Contents
hg bisect [-gbsr] [-U] [-c CMD] [REV]
This command helps to find changesets which introduce problems. To use, mark the earliest changeset you know exhibits the problem as bad, then mark the latest changeset which is free from the problem as good. Bisect will update your working directory to a revision for testing (unless the -U/--noupdate option is specified). Once you have performed tests, mark the working directory as good or bad, and bisect will either update to another candidate changeset or announce that it has found the bad revision.
As a shortcut, you can also use the revision argument to mark a revision as good or bad without checking it out first.
If you supply a command, it will be used for automatic bisection. The environment variable HG_NODE will contain the ID of the changeset being tested.
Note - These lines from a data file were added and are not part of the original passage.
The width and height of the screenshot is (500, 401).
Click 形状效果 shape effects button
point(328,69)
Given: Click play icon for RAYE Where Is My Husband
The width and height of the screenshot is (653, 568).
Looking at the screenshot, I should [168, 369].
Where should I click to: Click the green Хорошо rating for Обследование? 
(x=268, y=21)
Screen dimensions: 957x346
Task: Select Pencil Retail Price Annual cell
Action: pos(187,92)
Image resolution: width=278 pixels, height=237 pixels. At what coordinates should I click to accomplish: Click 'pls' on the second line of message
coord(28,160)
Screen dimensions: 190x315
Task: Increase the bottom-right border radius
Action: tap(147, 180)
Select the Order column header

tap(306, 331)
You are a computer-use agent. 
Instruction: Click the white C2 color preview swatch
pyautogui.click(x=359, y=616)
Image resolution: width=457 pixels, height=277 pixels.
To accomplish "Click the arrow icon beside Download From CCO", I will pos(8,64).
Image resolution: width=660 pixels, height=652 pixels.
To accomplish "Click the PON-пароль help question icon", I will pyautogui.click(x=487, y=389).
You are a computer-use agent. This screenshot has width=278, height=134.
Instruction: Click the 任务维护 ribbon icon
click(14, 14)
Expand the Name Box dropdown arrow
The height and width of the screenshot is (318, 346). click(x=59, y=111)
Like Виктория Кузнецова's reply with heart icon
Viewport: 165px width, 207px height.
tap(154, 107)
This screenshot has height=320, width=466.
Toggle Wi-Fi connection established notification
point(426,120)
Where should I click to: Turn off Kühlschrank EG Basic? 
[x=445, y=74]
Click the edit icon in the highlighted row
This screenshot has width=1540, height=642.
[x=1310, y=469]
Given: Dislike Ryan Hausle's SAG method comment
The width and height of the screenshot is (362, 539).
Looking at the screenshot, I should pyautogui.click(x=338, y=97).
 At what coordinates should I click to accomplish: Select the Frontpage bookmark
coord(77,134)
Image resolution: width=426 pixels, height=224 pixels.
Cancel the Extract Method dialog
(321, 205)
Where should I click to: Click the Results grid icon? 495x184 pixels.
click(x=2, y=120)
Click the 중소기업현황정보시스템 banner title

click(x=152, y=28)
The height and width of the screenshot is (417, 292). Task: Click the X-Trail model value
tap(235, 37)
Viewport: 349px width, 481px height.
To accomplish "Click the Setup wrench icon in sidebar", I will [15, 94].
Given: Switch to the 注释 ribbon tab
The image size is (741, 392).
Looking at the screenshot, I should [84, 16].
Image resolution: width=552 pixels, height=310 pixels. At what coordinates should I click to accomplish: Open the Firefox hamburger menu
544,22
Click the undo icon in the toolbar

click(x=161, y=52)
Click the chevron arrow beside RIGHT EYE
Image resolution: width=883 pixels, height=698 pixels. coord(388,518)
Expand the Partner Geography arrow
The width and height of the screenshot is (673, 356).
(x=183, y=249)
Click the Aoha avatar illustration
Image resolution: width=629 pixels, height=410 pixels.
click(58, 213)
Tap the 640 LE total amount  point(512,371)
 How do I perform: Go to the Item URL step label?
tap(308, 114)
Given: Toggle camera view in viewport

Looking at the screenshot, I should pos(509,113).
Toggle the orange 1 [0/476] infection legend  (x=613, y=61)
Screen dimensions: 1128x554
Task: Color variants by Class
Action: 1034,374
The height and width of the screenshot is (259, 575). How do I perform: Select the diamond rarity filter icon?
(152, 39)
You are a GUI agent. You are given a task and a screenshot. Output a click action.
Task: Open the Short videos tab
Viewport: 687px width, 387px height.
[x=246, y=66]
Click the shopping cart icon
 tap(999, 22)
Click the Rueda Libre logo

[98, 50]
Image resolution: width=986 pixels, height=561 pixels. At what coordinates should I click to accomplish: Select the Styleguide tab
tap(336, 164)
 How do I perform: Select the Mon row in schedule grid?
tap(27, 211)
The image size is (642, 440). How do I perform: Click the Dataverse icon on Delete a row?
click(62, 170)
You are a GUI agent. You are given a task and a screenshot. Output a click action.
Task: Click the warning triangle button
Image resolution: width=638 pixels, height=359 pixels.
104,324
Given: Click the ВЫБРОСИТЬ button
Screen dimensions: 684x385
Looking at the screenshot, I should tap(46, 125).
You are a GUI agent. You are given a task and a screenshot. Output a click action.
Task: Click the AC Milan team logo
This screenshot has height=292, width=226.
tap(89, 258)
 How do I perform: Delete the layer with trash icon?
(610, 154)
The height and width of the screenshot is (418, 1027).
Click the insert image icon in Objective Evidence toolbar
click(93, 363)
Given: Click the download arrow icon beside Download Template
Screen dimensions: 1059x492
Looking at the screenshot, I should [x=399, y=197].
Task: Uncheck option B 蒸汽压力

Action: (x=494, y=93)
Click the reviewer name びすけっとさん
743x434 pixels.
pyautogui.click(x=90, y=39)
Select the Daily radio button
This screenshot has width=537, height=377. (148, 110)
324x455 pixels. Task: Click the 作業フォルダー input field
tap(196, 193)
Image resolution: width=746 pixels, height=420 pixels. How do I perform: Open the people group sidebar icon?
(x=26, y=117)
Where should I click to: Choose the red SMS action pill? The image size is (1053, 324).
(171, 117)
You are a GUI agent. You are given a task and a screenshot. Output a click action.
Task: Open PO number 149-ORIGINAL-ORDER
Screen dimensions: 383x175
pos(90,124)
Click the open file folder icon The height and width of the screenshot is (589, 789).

The exit status of the command will be used to mark revisions as good or bad: status 0 means good, 125 means to skip the revision, 127 (command not found) will abort the bisection, and any other non-zero exit status means the revision is bad.
Some examples:
start a bisection with known bad revision 34, and good revision 12:
hg bisect --bad 34 hg bisect --good 12
advance the current bisection by marking current revision as good or bad:
hg bisect --good hg bisect --bad
mark the current revision, or a known revision, to be skipped (e.g. if that revision is not usable because of another issue):
hg bisect --skip hg bisect --skip 23
skip all revisions that do not touch directories foo or bar:
hg bisect --skip "!( file('path:foo') & file('path:bar') )"
forget the current bisection:
hg bisect --reset
use 'make && make tests' to automatically find the first broken revision:
hg bisect --reset hg bisect --bad 34 hg bisect --good 12 hg bisect --command "make && make tests"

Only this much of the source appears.